• Data records:
►
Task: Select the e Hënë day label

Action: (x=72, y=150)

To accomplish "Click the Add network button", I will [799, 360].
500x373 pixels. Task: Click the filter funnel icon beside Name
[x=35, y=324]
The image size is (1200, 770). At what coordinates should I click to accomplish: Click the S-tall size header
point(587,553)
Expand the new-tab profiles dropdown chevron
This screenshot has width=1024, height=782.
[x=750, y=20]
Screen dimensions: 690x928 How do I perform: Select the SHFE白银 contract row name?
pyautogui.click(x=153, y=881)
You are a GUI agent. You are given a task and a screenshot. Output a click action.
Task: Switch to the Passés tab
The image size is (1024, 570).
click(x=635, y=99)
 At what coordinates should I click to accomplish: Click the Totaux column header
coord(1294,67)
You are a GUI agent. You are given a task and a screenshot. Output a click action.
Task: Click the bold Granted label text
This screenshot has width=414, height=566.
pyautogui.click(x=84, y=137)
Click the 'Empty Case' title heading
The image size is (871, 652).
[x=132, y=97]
◄
• What you will do:
Print the material once more, exactly.

• The answer:
Task: Select the e Hënë day label

Action: (x=72, y=150)

To accomplish "Click the Add network button", I will [799, 360].
500x373 pixels. Task: Click the filter funnel icon beside Name
[x=35, y=324]
The image size is (1200, 770). At what coordinates should I click to accomplish: Click the S-tall size header
point(587,553)
Expand the new-tab profiles dropdown chevron
This screenshot has width=1024, height=782.
[x=750, y=20]
Screen dimensions: 690x928 How do I perform: Select the SHFE白银 contract row name?
pyautogui.click(x=153, y=881)
You are a GUI agent. You are given a task and a screenshot. Output a click action.
Task: Switch to the Passés tab
The image size is (1024, 570).
click(x=635, y=99)
 At what coordinates should I click to accomplish: Click the Totaux column header
coord(1294,67)
You are a GUI agent. You are given a task and a screenshot. Output a click action.
Task: Click the bold Granted label text
This screenshot has width=414, height=566.
pyautogui.click(x=84, y=137)
Click the 'Empty Case' title heading
The image size is (871, 652).
[x=132, y=97]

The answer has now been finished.